Opposition brands Tánaiste ‘a disgrace’
Labour Party spokesperson on finance Joan Burton told Ms Coughlan in the Dáil that she was an example of “how incompetent the Government is”.
Ms Burton launched her stinging attack during a Dáil debate on cuts of €2 billion in public spending, the majority of which will come from a pension levy on public service workers.
In light of the announcement earlier that more than 36,000 people joined the dole queue in January, Ms Burton told the Minister for Enterprise, Trade and Employment: “You are a disgrace, Minister!
“You couldn’t even discuss the exchequer figures yesterday, you were so unknowledgeable about what the state of the public finances is.”
Referring to a question she had asked Ms Coughlan on Tuesday about an €875m drop in revenue this month, Ms Burton said: “You didn’t know the answer to a very basic and very reasonable question.”
Ms Coughlan responded that she would deal with the attacks in the next election: “I’m not going to rise to the derisory comments which are personal in attack,” she said.
Ms Burton compared the slow pace of action by the Government with the decisiveness of the new US administration: “President Obama is in office 16 days, Mr Cowen and the Minister for Finance have been in office for 273 days or 39 weeks. We have had 273 days of indecision, prevarication and 273 days of steady economic decline.”

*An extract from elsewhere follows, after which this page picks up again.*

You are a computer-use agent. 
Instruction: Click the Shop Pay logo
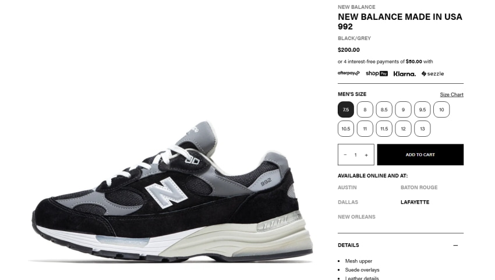[x=377, y=73]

Fine Gael spokesperson on finance Richard Bruton told the Dáil that “there will be a backlash” against the plans to introduce a pension levy on public service workers.

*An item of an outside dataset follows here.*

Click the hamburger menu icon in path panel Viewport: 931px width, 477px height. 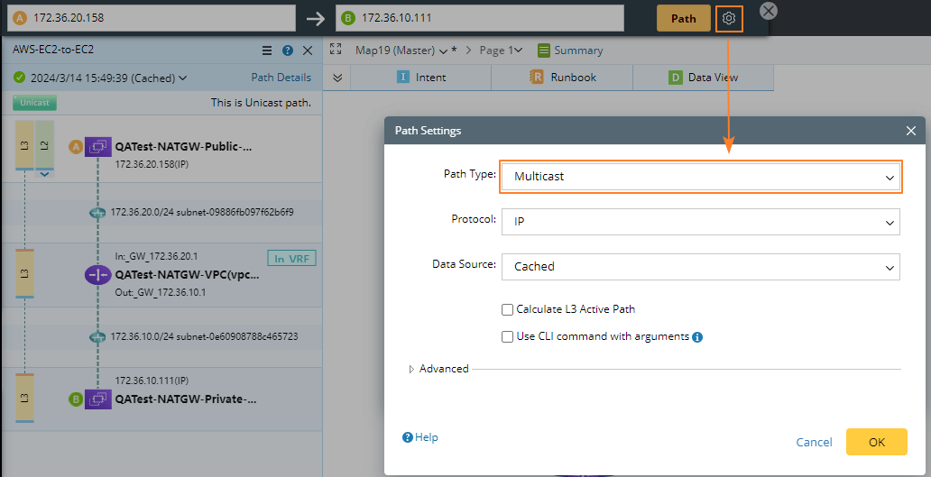click(266, 50)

He said the structure of the levy is “riddled with unfairness”.
Fine Gael’s deputy finance spokesperson, Kieran O’Donnell, said: “You are disguising it as a levy when in fact it is just a pay cut. It is the same as the medical card, it’s being brought in without thinking it through, clearly being rushed.”
Labour spokesperson on social and family affairs Roisín Shortall said even the lower paid workers who qualify for social welfare will have to pay the pension levy.
“The Government cannot give with one hand on the basis of low income and take away with another on the basis that everyone should pay regardless of means,” she said.